Passage shown below:

This week The Advertiser revealed the country’s first proton beam therapy unit which was due to open in a concrete “bunker” in the Australian Bragg Centre in late 2023 faces failure.
The unit, which was set to treat around 700 patients a year, most of which would’ve been children, is at “significant risk” of failure leaving South Australian taxpayers “on the hook” for “many millions of dollars” for at least the next 15 years, as the American company tasked with delivering the technology faces financial turmoil.
And parents of children suffering cancer are furious.
Sammy Scully is only eight years old and faces terminal brain cancer — diffuse intrinsic pontine glioma (DIPG)
“It makes me angry to be honest – angry and hopeless for the future kids that are walking around with a time bomb in their heads and no treatment options,” mum Alison Harrison told The Advertiser.
Ms Harrison said: “if it was a Premier, politician or Prime Minister’s child affected, the bureaucratic BS wouldn’t be as deep as it is”.
“Our kids have to go interstate or overseas for valuable treatment,” she said.
“Why not make SA the place to come for ground breaking cancer treatments? SA has some very talented researchers, their knowledge and hands are tied.”

End of Passage shown.
Records below:

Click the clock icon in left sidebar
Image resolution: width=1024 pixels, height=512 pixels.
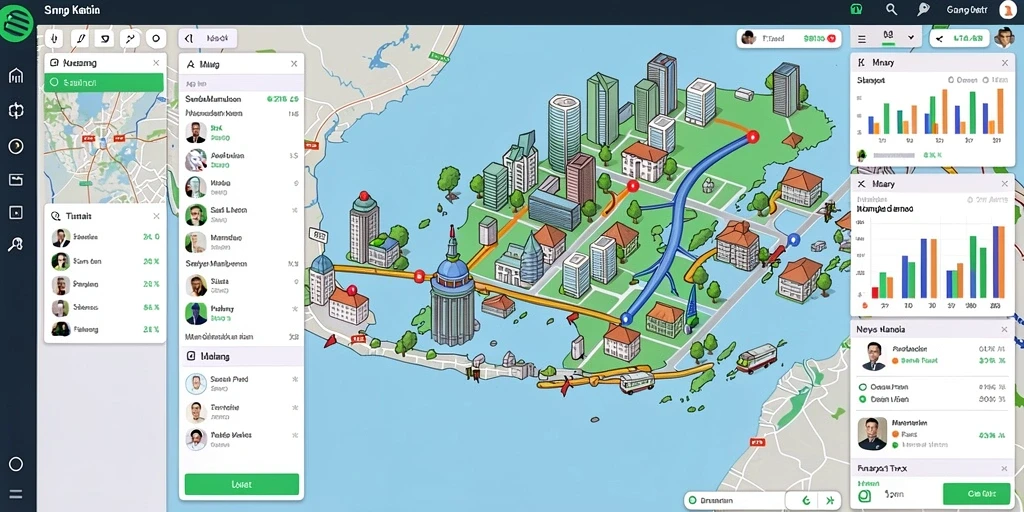(x=16, y=146)

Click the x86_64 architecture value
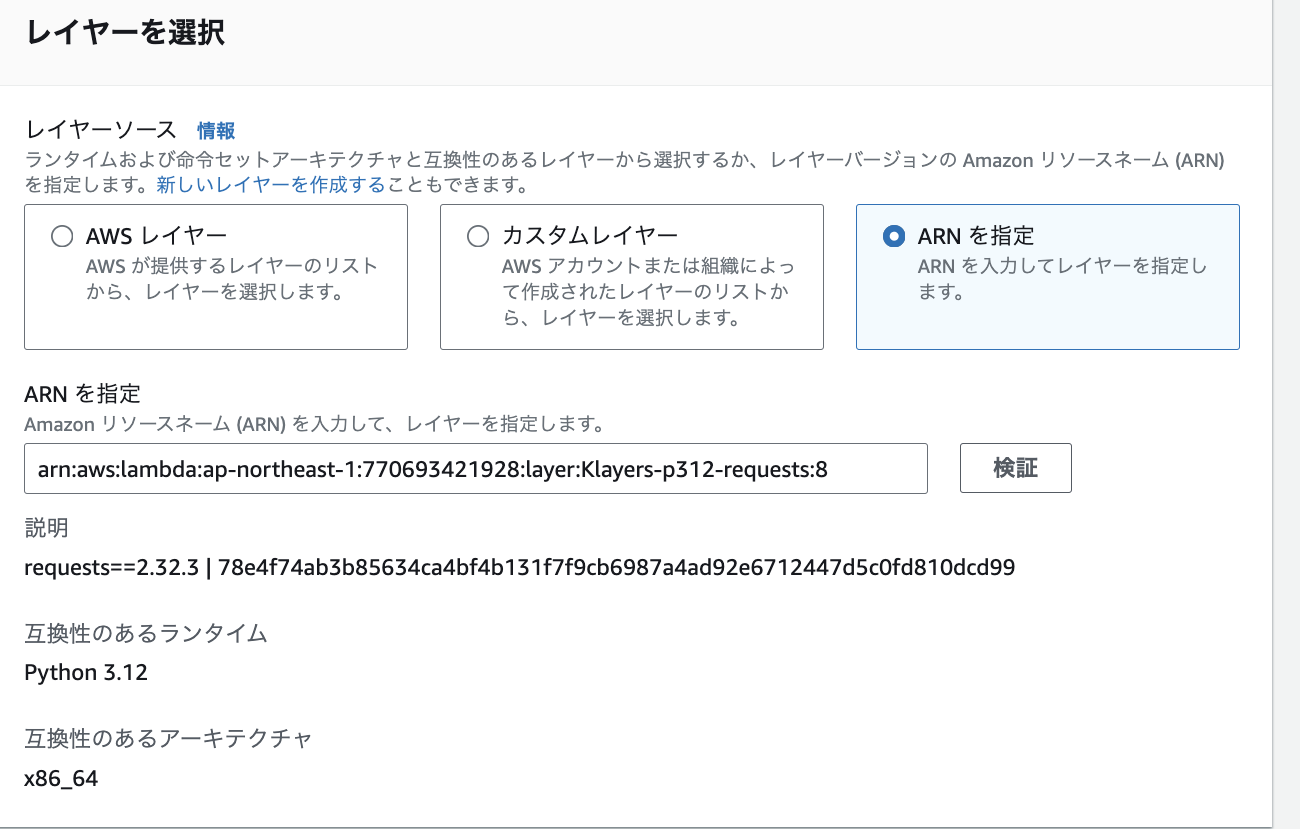point(61,778)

End of Records.

▶ Your goal: Reproduce the proton beam therapy passage word for word, from "The unit, which" up to and including "cancer are furious.".

▶ Finished task:
The unit, which was set to treat around 700 patients a year, most of which would’ve been children, is at “significant risk” of failure leaving South Australian taxpayers “on the hook” for “many millions of dollars” for at least the next 15 years, as the American company tasked with delivering the technology faces financial turmoil.
And parents of children suffering cancer are furious.